Passage:
..........

# Conduit Fill



## erics37 (May 7, 2009)

GEORGE D said:


> Just wanted to clear up a few things here. I'm not close to my code book right now and wanted to know if branch circuits could be pulled in the same conduit as feeders, assuming there is enough capacity in the conduit. Also, can multiple feeders share a conduit?


Sure. You'd need to take into consideration the insulation voltage ratings of all the conductors, as well as possible derating issues.


----------



## 480sparky (Sep 20, 2007)

Yes and yes.


----------



## Dennis Alwon (May 9, 2009)

I think alot of people confuse the fact that service conductors cannot share the same raceway as other conductors. Feeders and branch circuits are fine.


----------



## Magnettica (Jan 23, 2007)

Dennis Alwon said:


> I think alot of people confuse the fact that service conductors cannot share the same raceway as other conductors. Feeders and branch circuits are fine.


Including me.


----------



## Smoke (Feb 25, 2011)

Dennis Alwon said:


> I think alot of people confuse the fact that service conductors cannot share the same raceway as other conductors. Feeders and branch circuits are fine.


is there a code article to back this up?
not saying your wrong.
for instance, on a 2 section panel i/we always use a separate nipple to pass branch circuits. 
its more or less common knowledge not to share, i never thought to doubt anyone.

my code book is at work, thanks


----------



## randas (Dec 14, 2008)

A feeder is just a large branch circuit


----------



## Rockyd (Apr 22, 2007)

Smoke said:


> is there a code article to back this up?
> not saying your wrong.
> for instance, on a 2 section panel i/we always use a separate nipple to pass branch circuits.
> its more or less common knowledge not to share, i never thought to doubt anyone.
> ...


NEC code for the most part tells what we *can't do*,not what we can do.

The code is safety driven per 90.1, and irritates me anytime they drift off, and start going into design issues...which they do occasionally.


----------



## Dennis Alwon (May 9, 2009)

Smoke said:


> is there a code article to back this up?


Yes there is.



> 230.7 Other Conductors in Raceway or Cable.
> Conductors other than service conductors shall not be installed in the same service raceway or service cable.
> Exception No. 1: Grounding conductors and bonding jumpers.
> Exception No. 2: Load management control conductors having overcurrent protection.


The part about feeders and branch circuits..... well there is no code that disallows it so it is okay.


----------



## Magnettica (Jan 23, 2007)

randas said:


> A feeder is just a large branch circuit


Hmm, sort of..


*Branch Circuit.* The circuit conductors between the final
overcurrent device protecting the circuit and the outlet(s).

..........

Stored data:

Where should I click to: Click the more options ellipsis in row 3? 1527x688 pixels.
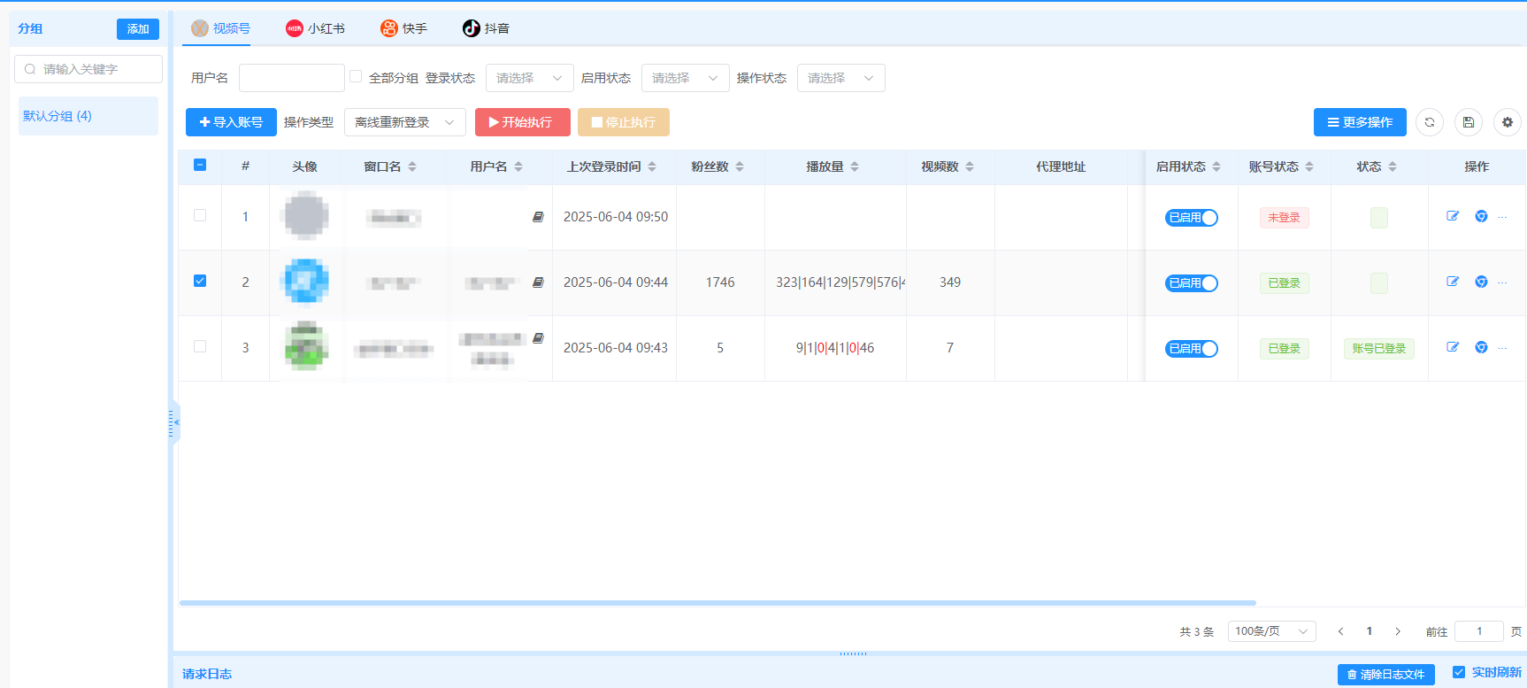[1502, 348]
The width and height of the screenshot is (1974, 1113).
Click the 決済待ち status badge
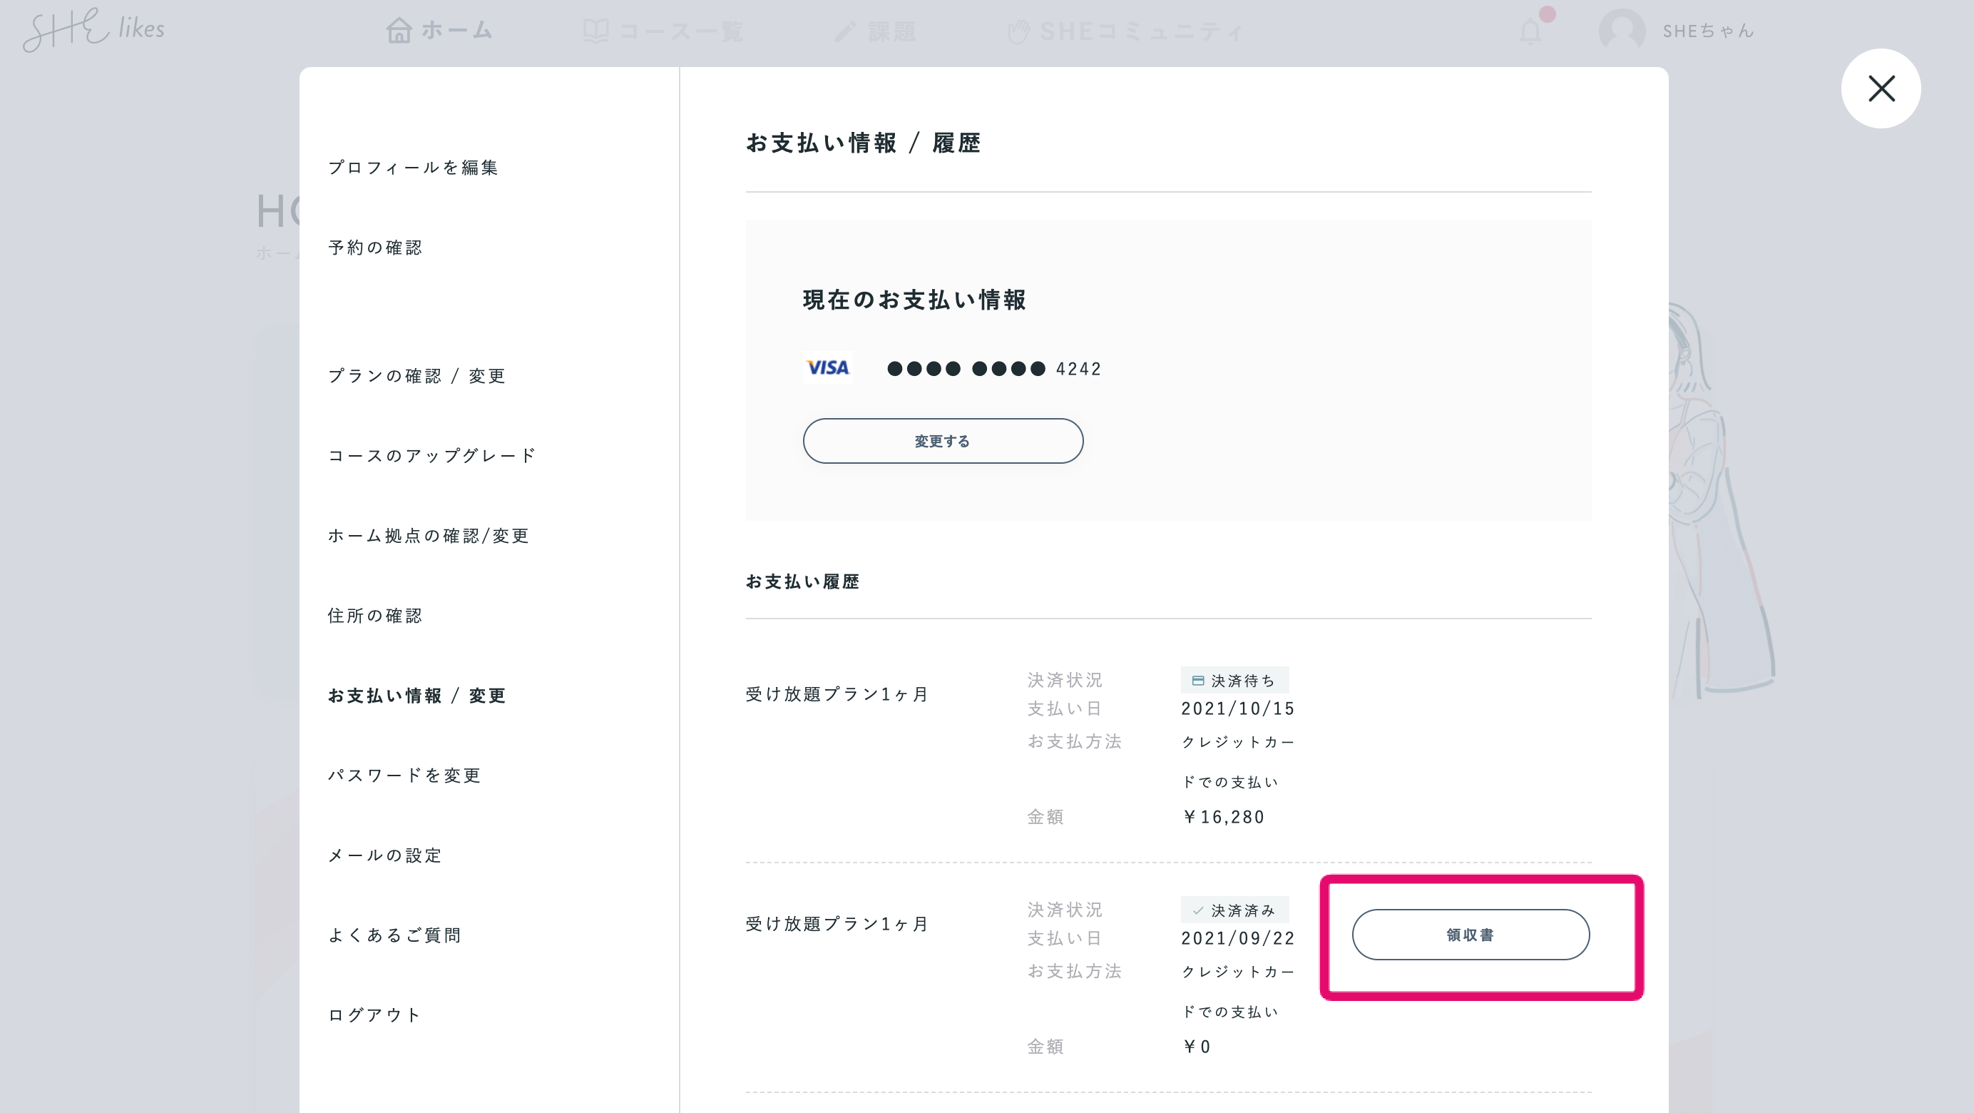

..........

Written exercise 1: In the conduit fill thread, which code article does Dennis Alwon quote to show that service conductors cannot share a raceway with other conductors?
Written exercise 2: Return the passage of the conduit fill thread from "Yes there is." to "having overcurrent protection.", unchanged.

Written solution 1: Article 230.7

Written solution 2:
Yes there is.



> 230.7 Other Conductors in Raceway or Cable.
> Conductors other than service conductors shall not be installed in the same service raceway or service cable.
> Exception No. 1: Grounding conductors and bonding jumpers.
> Exception No. 2: Load management control conductors having overcurrent protection.